* [YOUR ASSIGNMENT]:
When you reach the line containing "Image resolution: width=540", start transcribing exactly and continue through the last line of the data, skipping every picture.
Start of INPUT RECORDS
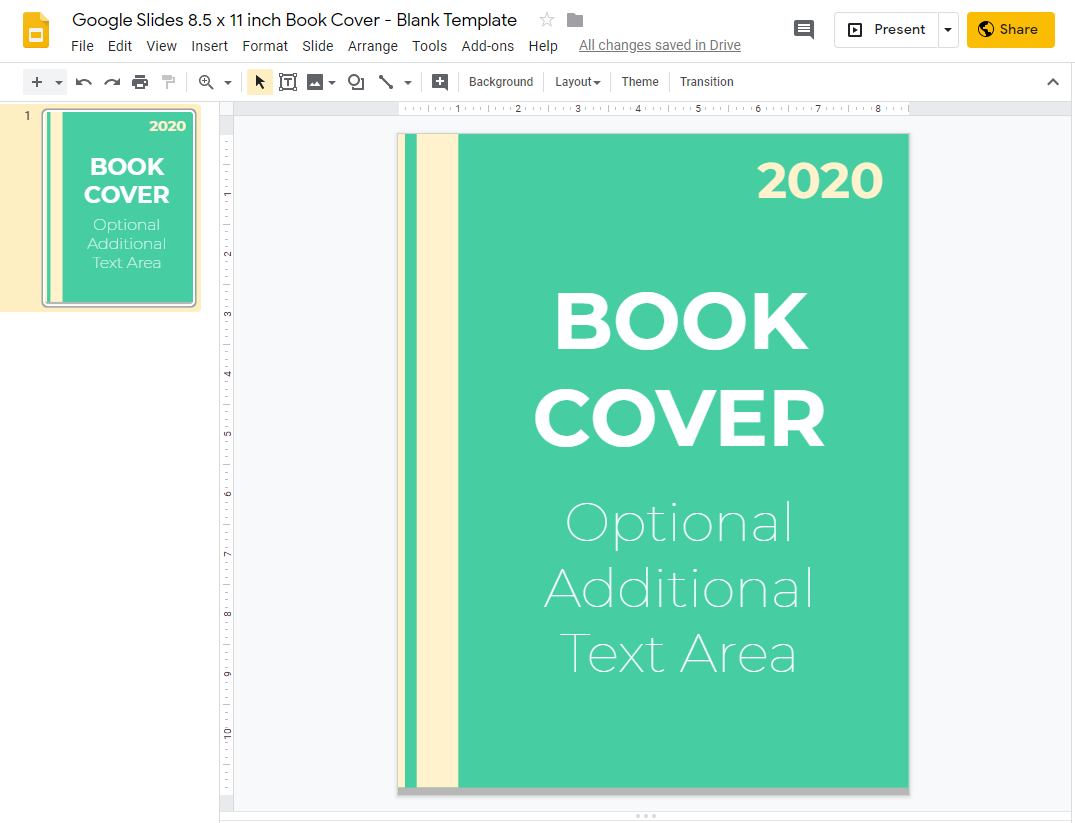Click the Background button in toolbar
The width and height of the screenshot is (1075, 823).
(x=501, y=82)
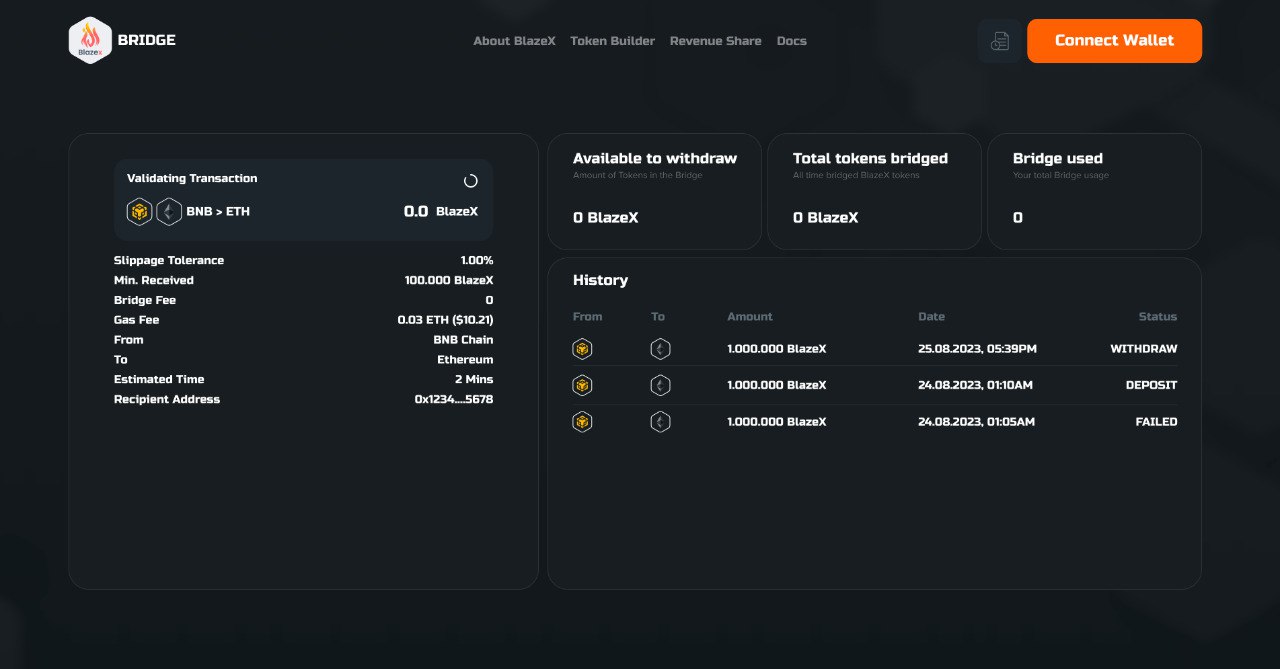Click the loading spinner in Validating Transaction
This screenshot has height=669, width=1280.
pos(471,181)
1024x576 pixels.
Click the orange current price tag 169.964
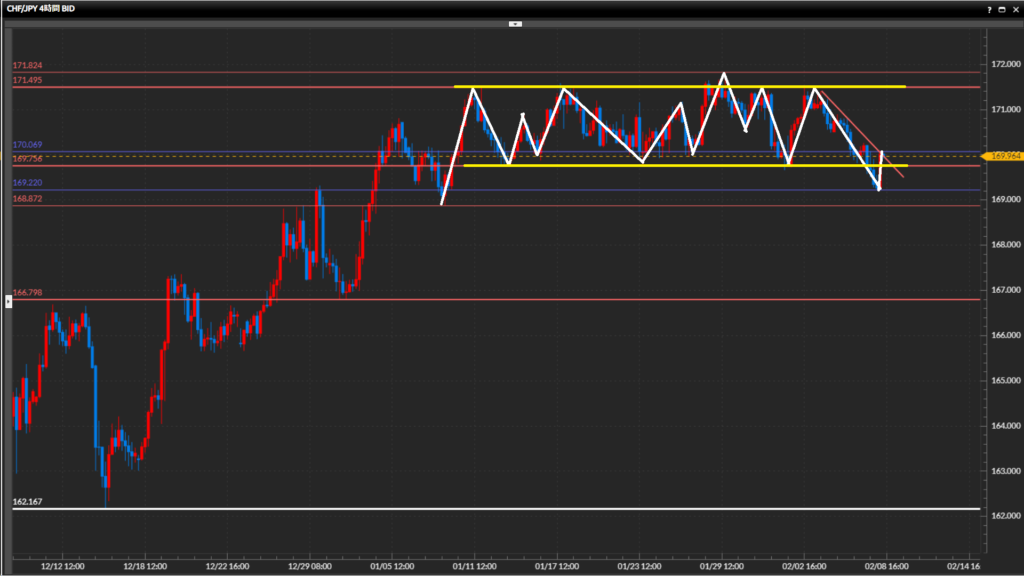click(1003, 156)
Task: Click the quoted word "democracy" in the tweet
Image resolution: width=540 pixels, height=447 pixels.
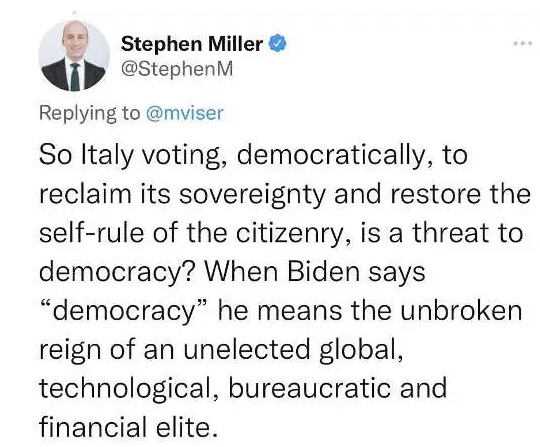Action: point(125,311)
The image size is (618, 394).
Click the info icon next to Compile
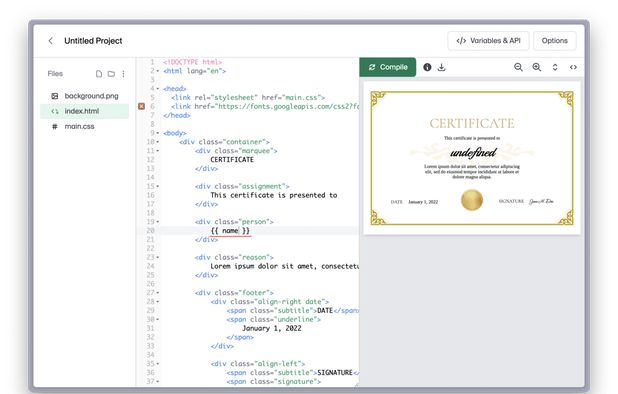coord(427,67)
End of INPUT RECORDS
* [TASK RESPONSE]:
Image resolution: width=540 pixels, height=447 pixels.
Action: point(125,311)
The image size is (618, 394).
Click the info icon next to Compile
coord(427,67)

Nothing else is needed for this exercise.